A 2023-2024 study by Sen Yang Xiao compares ChatGPT (GPT-4 API), DeepSeek (V3 API), and Google Search on answering cartilage repair questions. The dataset contains results from a matched three-way comparison across cartilage tissue engineering and cartilage repair surgery domains, including quality scoring and readability analysis.
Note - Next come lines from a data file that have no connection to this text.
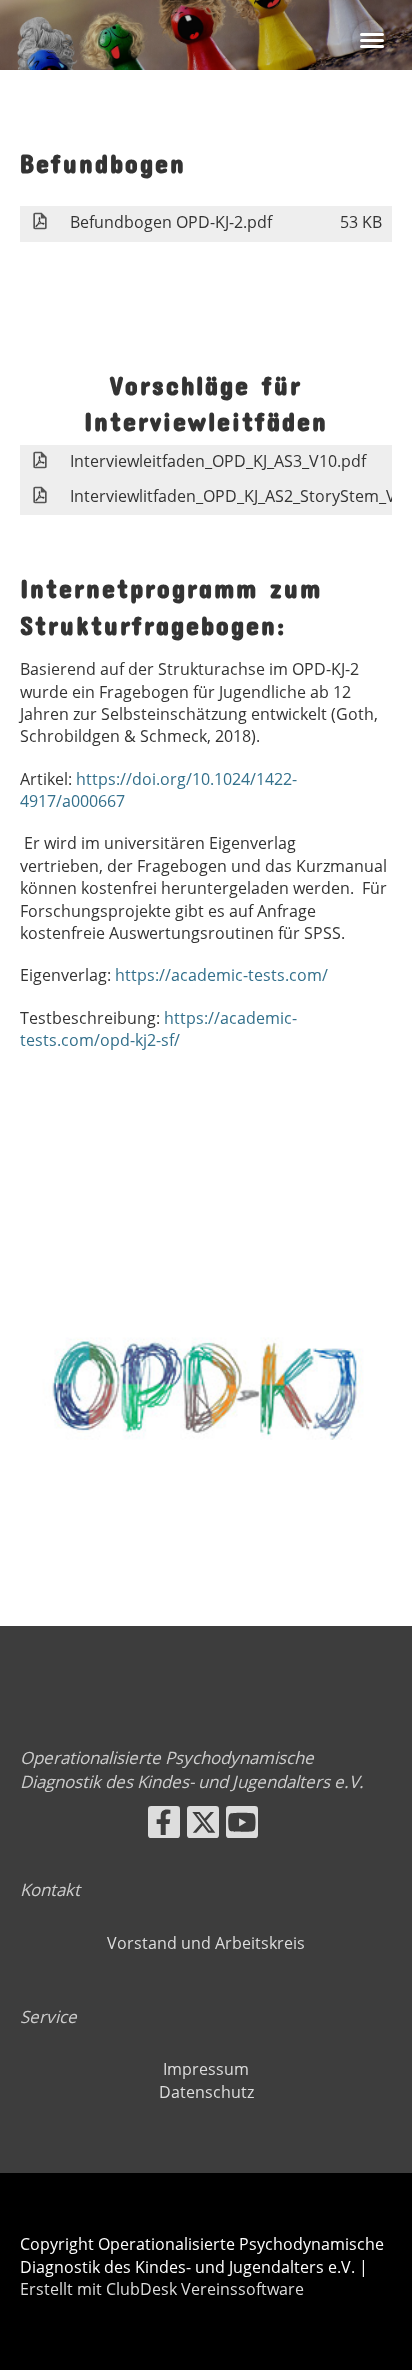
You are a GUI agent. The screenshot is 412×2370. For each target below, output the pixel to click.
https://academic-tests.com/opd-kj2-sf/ (158, 1029)
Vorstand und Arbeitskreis (206, 1943)
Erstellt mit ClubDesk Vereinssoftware (162, 2289)
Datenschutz (206, 2092)
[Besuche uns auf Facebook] (164, 1825)
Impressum (206, 2069)
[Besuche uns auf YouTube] (242, 1825)
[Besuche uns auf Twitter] (203, 1825)
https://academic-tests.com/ (221, 975)
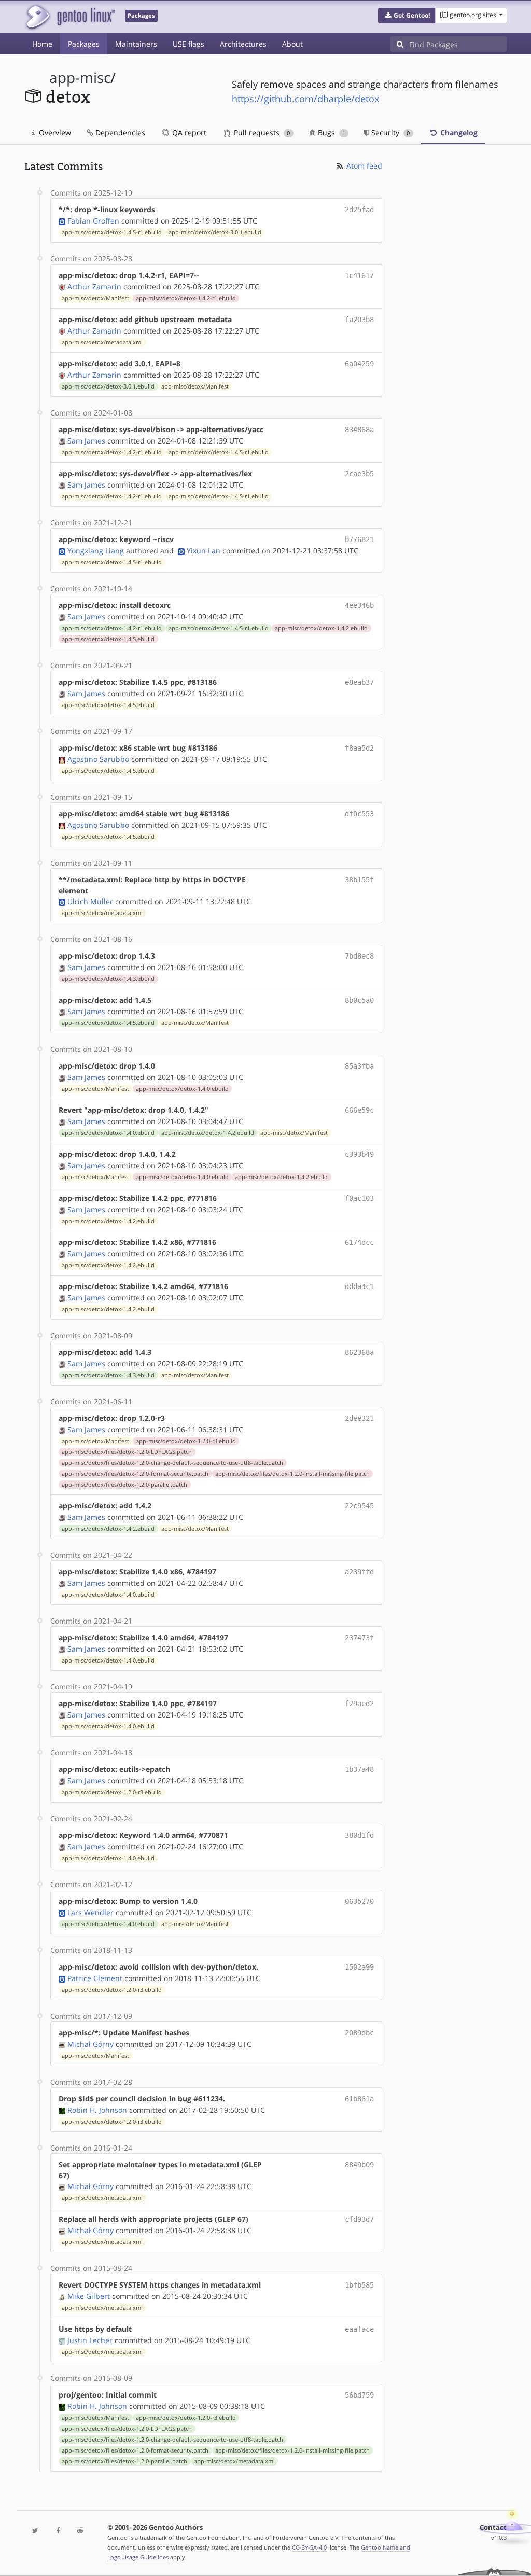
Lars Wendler (90, 1912)
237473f (359, 1637)
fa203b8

It was last updated on May 29, 2026.
Use Cases
- Benchmarking AI model accuracy and safety in medical domains based on the described Accuracy-Safety-Hallucination (ASH) framework scores
- Analyzing the readability of medical information from different sources based on Flesch-Kincaid Grade Level scores
- Comparing the functional roles of AI tools for stakeholder-specific matching based on the policy-oriented versus technical-depth framing described
- Studying question classification patterns in medical FAQs based on the modified Rothwell taxonomy mentioned
Strengths
- Includes a three-way comparison of major platforms (ChatGPT, DeepSeek, Google) on matched questions.
- Employs a dual-axis framework integrating classification, blinded quality scoring by three raters, and readability analysis.
- Results show specific median accuracy scores (e.g., DeepSeek median 5.00 in CTE) and statistically significant p-values (e.g., p = 0.036).
Limitations
- Column-level documentation is absent; field semantics must be inferred after download.
- Row count is unknown, which may limit suitability assessment.
- The dataset is very small at 12.5 KB, indicating limited scope.
Provenance
- Source
- figshare
- Collection Method
- Top-10 Google-derived FAQs per domain were submitted to Google, ChatGPT (GPT-4 API), and DeepSeek (V3 API) for matched comparison.
- Time Range
- Cartilage tissue engineering questions from 2023, cartilage repair surgery questions from 2024.
- Freshness
- Last updated 2026-05-29 05:53:31; freshness should be verified.